Jesus in our Midst – on the road to Emmaus with Chiara Lubich

Jesus in our Midst – on the road to Emmaus with Chiara Lubich

Today’s Gospel features the encounter of Jesus with the two disciples on the road to Emmaus, which I think serves as a valuable image for the spirituality of Focolare foundress Chiara Lubich. I am recently becoming familiar with the thought and spirituality of Chiara and with the movement, and thus far I find its simplicity and radicality refreshing. It strikes me as a witness of the continued work of the Spirit of Christ in the world and of the Spirit of the Council in the Church.

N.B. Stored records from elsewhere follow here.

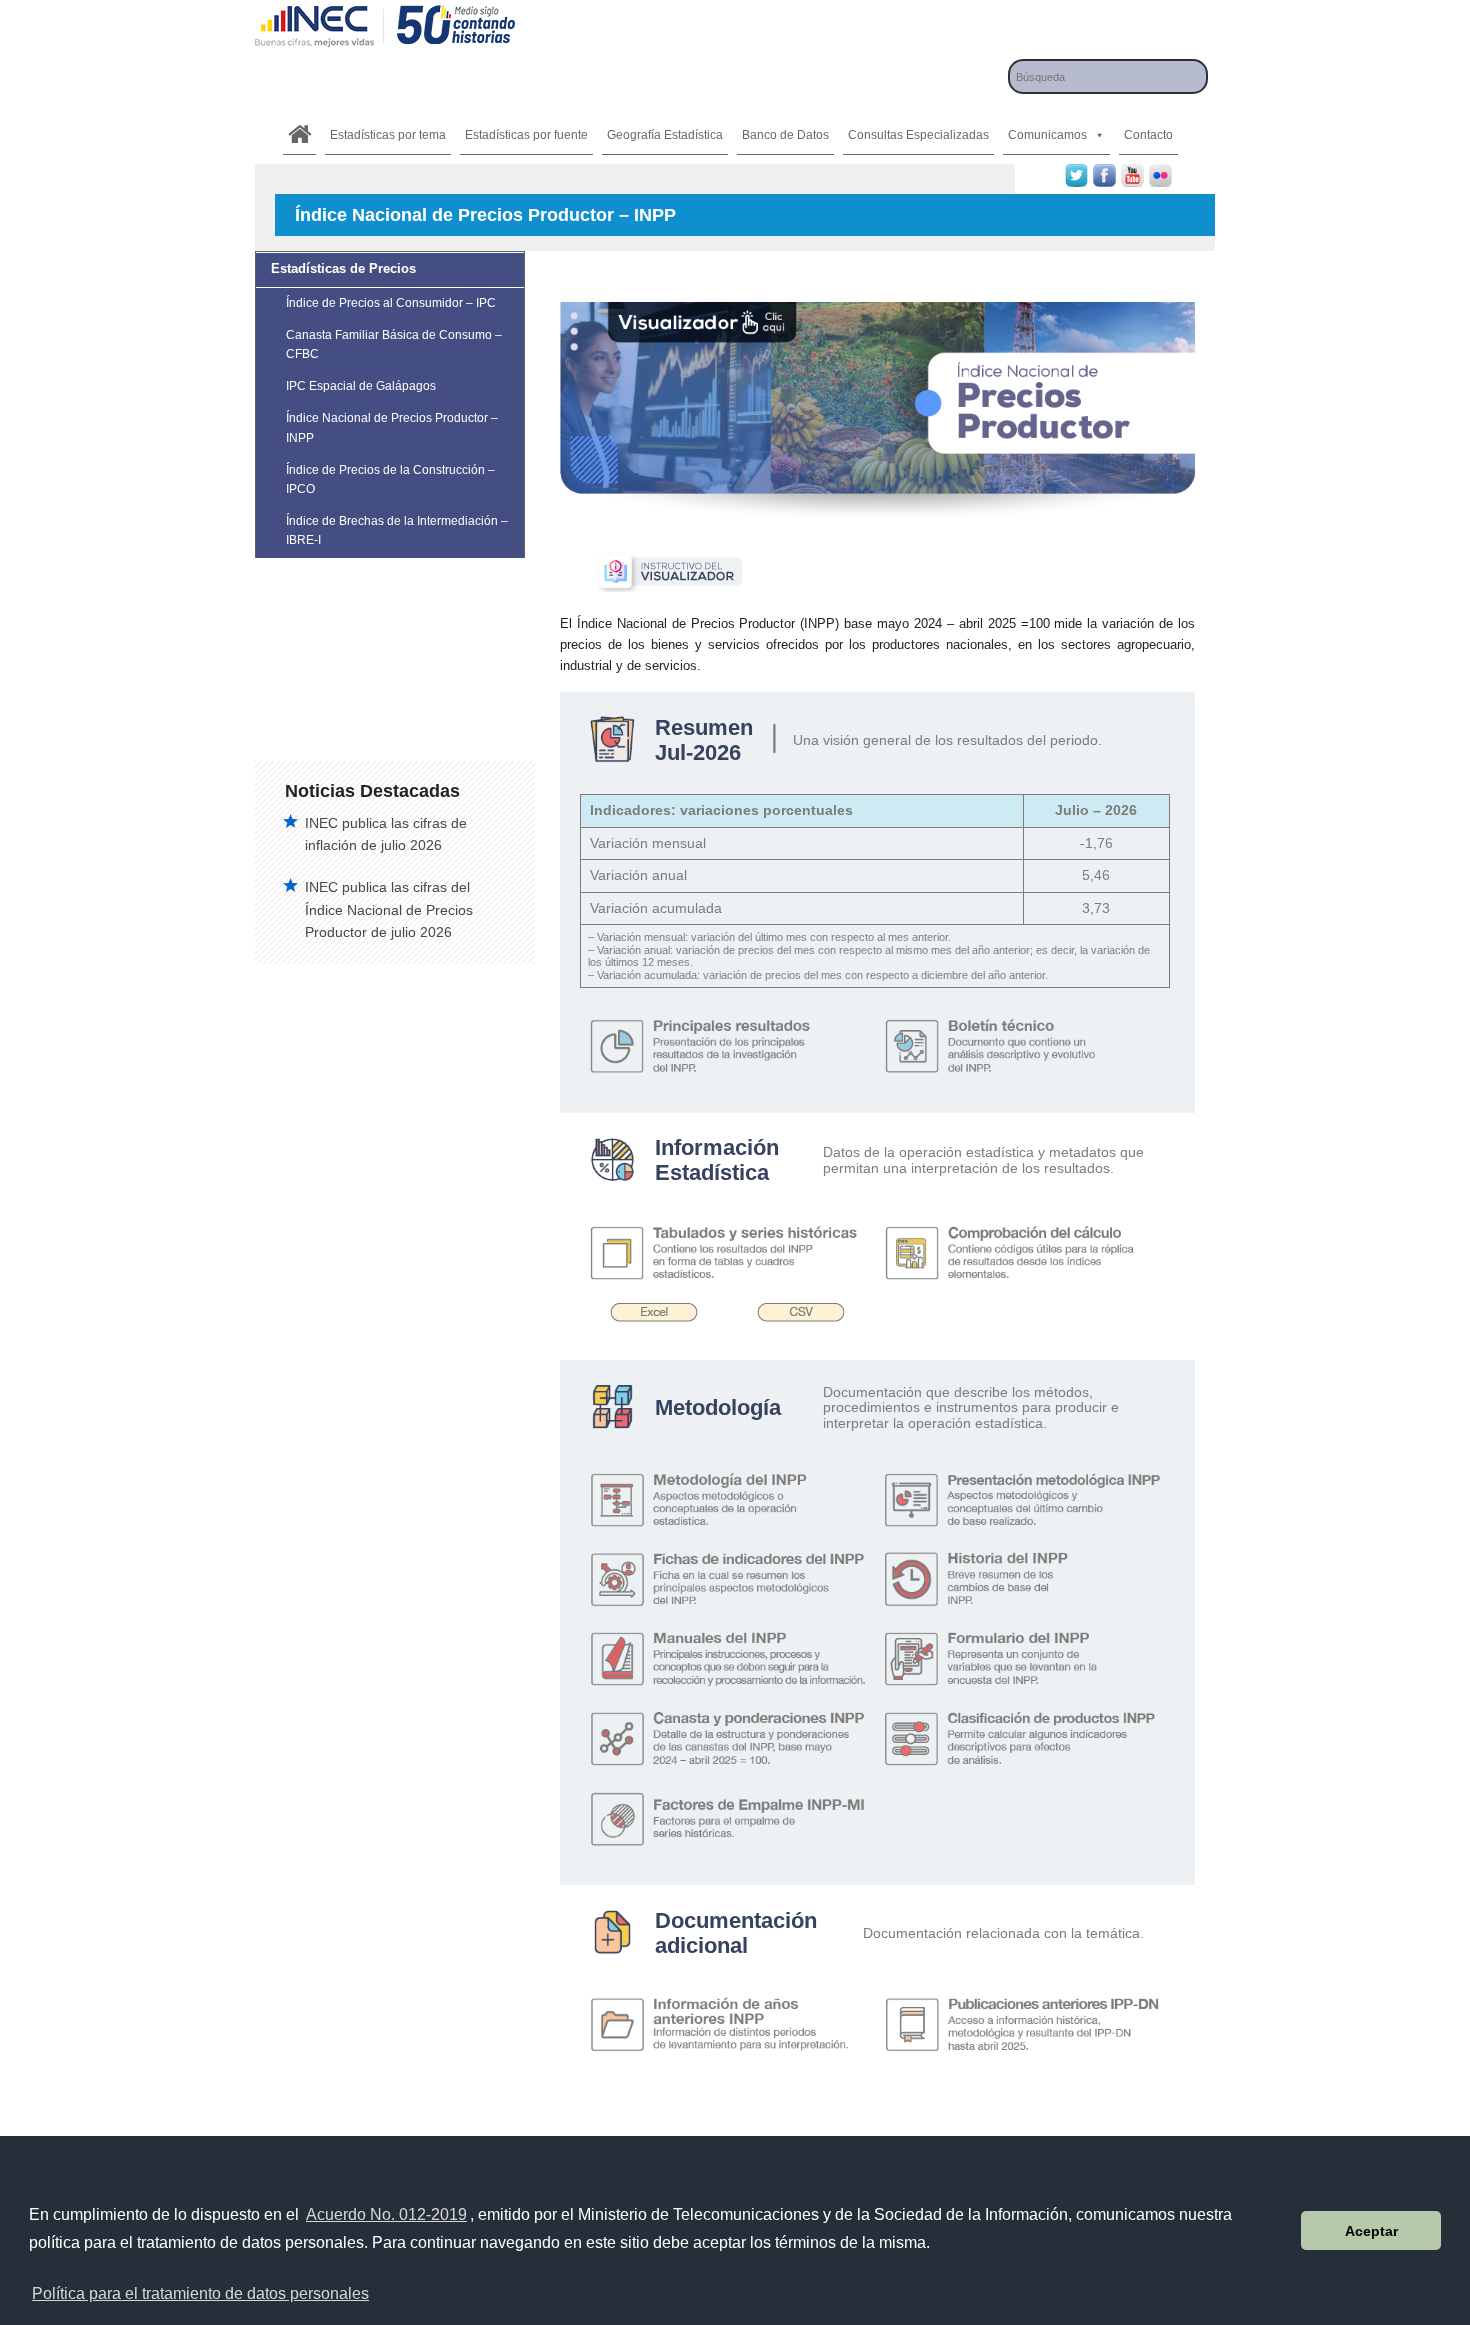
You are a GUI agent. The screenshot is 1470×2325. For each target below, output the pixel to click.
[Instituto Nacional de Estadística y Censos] (385, 44)
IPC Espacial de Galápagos (361, 386)
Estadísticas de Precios (343, 268)
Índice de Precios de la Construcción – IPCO (390, 479)
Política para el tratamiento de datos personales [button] (200, 2293)
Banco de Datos (785, 135)
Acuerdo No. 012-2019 (386, 2214)
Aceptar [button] (1371, 2231)
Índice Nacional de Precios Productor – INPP (392, 427)
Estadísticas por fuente (526, 135)
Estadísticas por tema (388, 135)
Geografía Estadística (665, 135)
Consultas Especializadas (918, 135)
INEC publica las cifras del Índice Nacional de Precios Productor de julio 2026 (389, 909)
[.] (299, 135)
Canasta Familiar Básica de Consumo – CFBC (394, 344)
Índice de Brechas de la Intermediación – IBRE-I (397, 530)
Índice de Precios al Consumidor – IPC (391, 303)
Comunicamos (1047, 135)
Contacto (1148, 135)
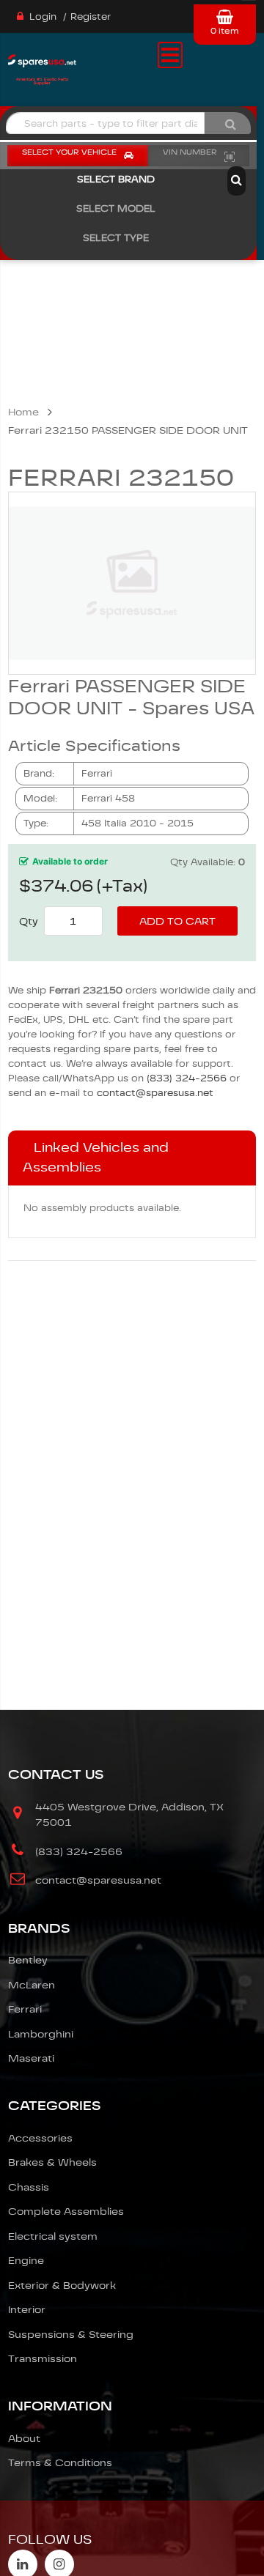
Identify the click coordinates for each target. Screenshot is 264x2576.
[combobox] (105, 123)
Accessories (40, 2138)
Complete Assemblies (66, 2211)
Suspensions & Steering (70, 2334)
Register (90, 16)
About (24, 2438)
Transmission (42, 2358)
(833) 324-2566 (187, 1078)
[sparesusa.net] (42, 66)
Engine (26, 2260)
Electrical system (53, 2236)
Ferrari (25, 2009)
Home (23, 412)
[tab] (132, 1157)
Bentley (28, 1960)
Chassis (28, 2187)
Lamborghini (40, 2034)
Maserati (31, 2058)
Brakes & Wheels (52, 2162)
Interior (26, 2309)
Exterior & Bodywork (62, 2285)
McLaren (31, 1985)
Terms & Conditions (60, 2462)
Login (42, 16)
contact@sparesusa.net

One of the primary features of Chiara’s spirituality is “Jesus in the midst,” which is essentially taken from a lived experience of Jesus having fulfilled his promise given in Matthew 18:20. However, for Chiara this presence is not something which can simply be asserted whenever 2 or 3 persons who identify themselves as Christians gather together or even pray together.

“Jesus is among us when we are united in him, in his will, which means his very self, and his will is that we love each other as he loved us.
The sentence of Jesus “Where two or more are gathered together in my name, there am I in the midst of them” goes side by side with another sentence, “Love on another as I have loved you.”

Thus, the pre-conditions of being graced with Jesus’ presence in the midst require each person to fully unite herself to the will of Jesus and that there exists a reciprocal and intentional love which is willing to suffer abandonment and death for the sake of the other.

For Chiara this mutual love as Jesus loved is no mere sentimental feeling, but is an asceticism which is ever-ready to offer up one’s material goods, salary, experiences, desires, hurt for the good of the other “out of love for God, for Jesus in our neighbor.” This reciprocal, kenotic love brings about unity of will among those present in the will of Jesus; it “brought everyone immediately…to one thought, not only, therefore to one heart, but to one thought. And if we were not of one thought, this signified a disunity for us, which we needed to reconcile.”

To those of us who have not experienced such unity this claim may seem farfetched, but the Scriptures certainly bear witness to similar experiences of unity in the apostolic Church, but they also bear witness to the fact that Jesus in the midst is not a once for all static presence. Rather, it is a dynamic reality which must continuously be chosen, just as love demands a habitual exercising of the will.

“When, after an initial moment characterized by particular graces that God sends, there is no longer that complete casting of self into loving God with all one’s heart, soul, and strength and into loving our neighbor, and there is no longer that readiness to gives one’s life for the other, when –we can say– we give much, but not everything[,] unity among us weakens, to the point of vanishing.”

Jesus’ presence in our midst is as special, personal and real as his presence in the Eucharist. Moreover, for Chiara, what is particularly unique about the presence of Jesus in the midst is that it presupposes a gathering of at least two persons. The Risen Christ can be present in the Eucharist, in his Word, in the hierarchy, and in the midst of two or more persons:

“It appears to me that we can show how all the presences of Jesus are in function of Jesus in our midst, because in the next life there will no longer the hierarchy, nor the sacraments. There will be God –in the midst of his people.”

The personal and real presence of Jesus in the midst brings light, joy, peace, and fire. Chiara connects it with Luke 24:13-35, the Emmaus passage. Jesus in the midst opens up the scriptures to those united in his name as he opened them up to the disciples in Luke, he ignites a burning in their hearts which prompts them to ask him to “stay with us”, and he fills them with a joy which desires to go to others to share this experience of the Lord in the midst.

Perhaps this spirituality is one of the gifts through which the Spirit will continue to renew the Church and ultimately the face of the earth. After all, two of the biggest scandals which often render the Gospel ineffective today are the disunity among Christians and the lack of real, evident love in our churches. If our parishes ceased being sacramental dispensaries and became hearths of this spirituality of unity, of this sort of love, in which Jesus is really experienced as present in our midst, there is no telling how radically society could be transformed.

 

N.B.  All quotes were found in Chapter 1 of Judith Podilus’ United in His Name.